The EU issued two documents on CSR:

  • the Green Paper “Promoting a European Framework for Corporate Social Responsibility” in 2001;
  • the communication adopted by The European Commission concerning “CSR: A Business Contribution to Sustainable Development” (COM (2002) 347 final, July 2nd, 2002).

In the Green Paper, CSR is defined “a concept whereby Companies integrate social and environmental concerns in their business operations and in their interaction with their stakeholders on a voluntary basis”. Its basic features are:

  • an internal dimension: human resources, work organization, integrated product policy;
  • an external dimension: from local communities to suppliers and consumers.

In other words, the Green Paper outlines a holistic approach towards CSR.

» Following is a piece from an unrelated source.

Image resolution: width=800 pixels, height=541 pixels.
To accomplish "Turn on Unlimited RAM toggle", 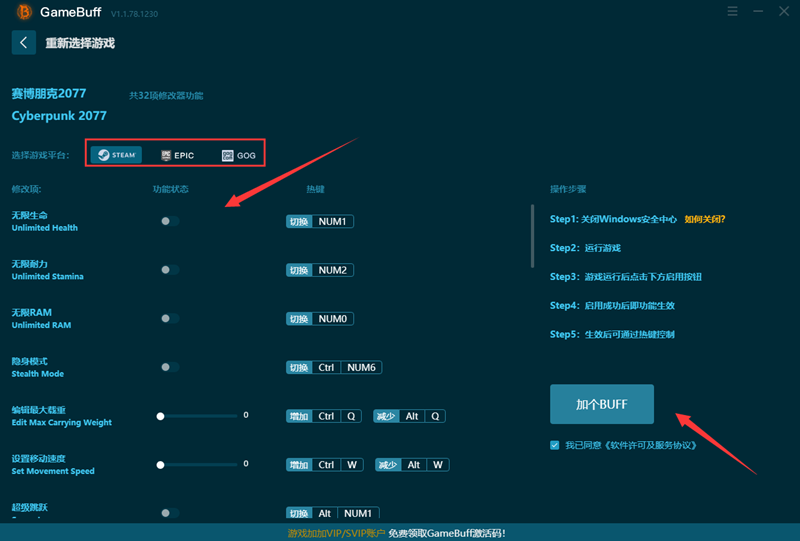I will (170, 318).
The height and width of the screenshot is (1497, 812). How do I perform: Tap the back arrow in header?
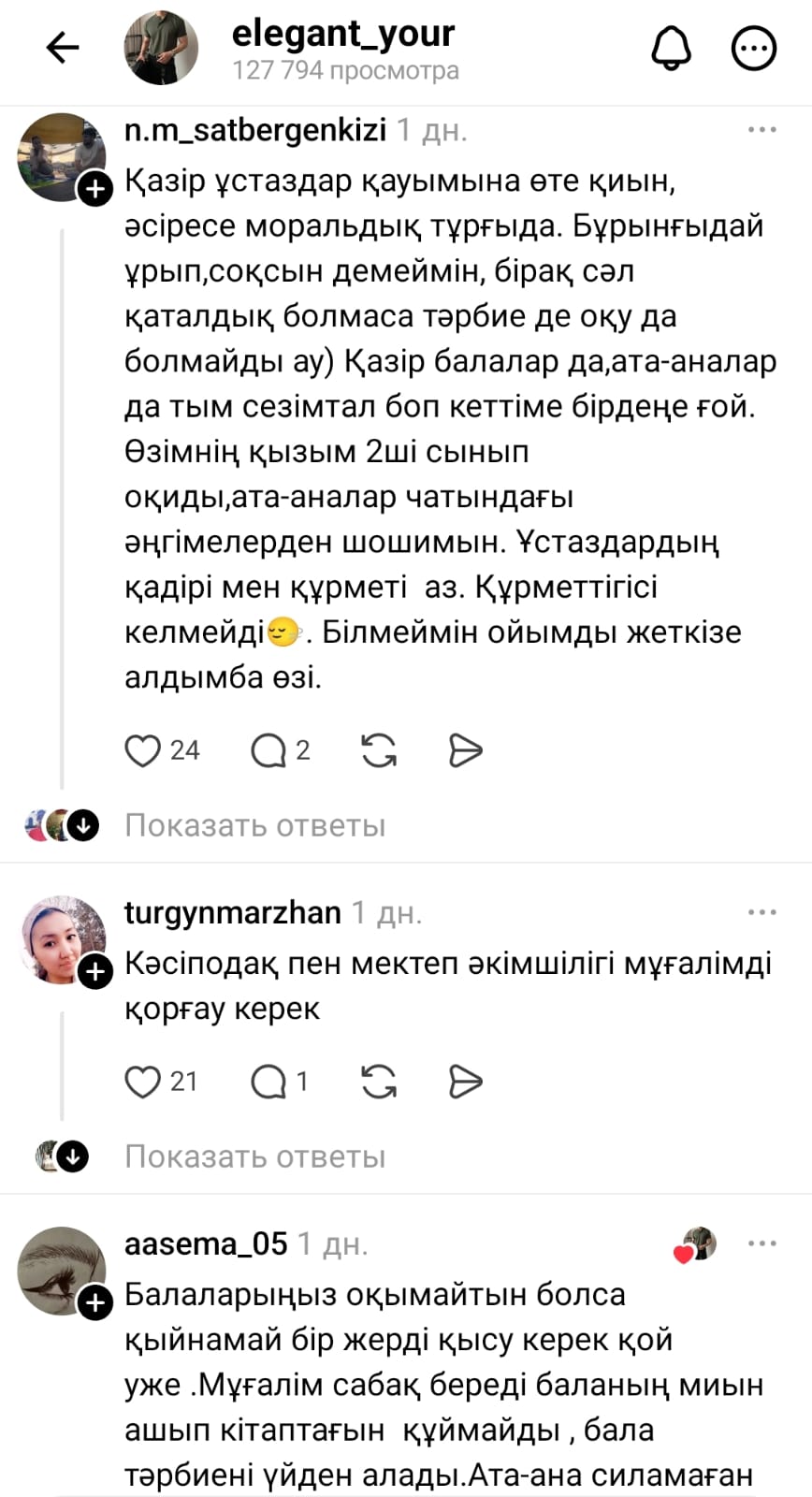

In the Commission’s Communication, it is said that CSR can contribute significantly in reaching the strategic objective set by the European Council in Lisbon in March 2000, i.e. “to become the most competitive and dynamic knowledge-based economy in the world, capable of sustainable economic growth with more and better jobs and greater social cohesion.”

The Communication suggests that CSR promotion must be based on the following guidelines:

  • recognition of the voluntary nature of CSR;
  • the need for credibility and transparency of CSR practices;
  • a balanced and all-encompassing approach for CSR, which considers economic, social and environmental issues as well as consumers’ interests.

In order to spread these guidelines, an “EU Multi-Stakeholder Forum on CSR” has been organized.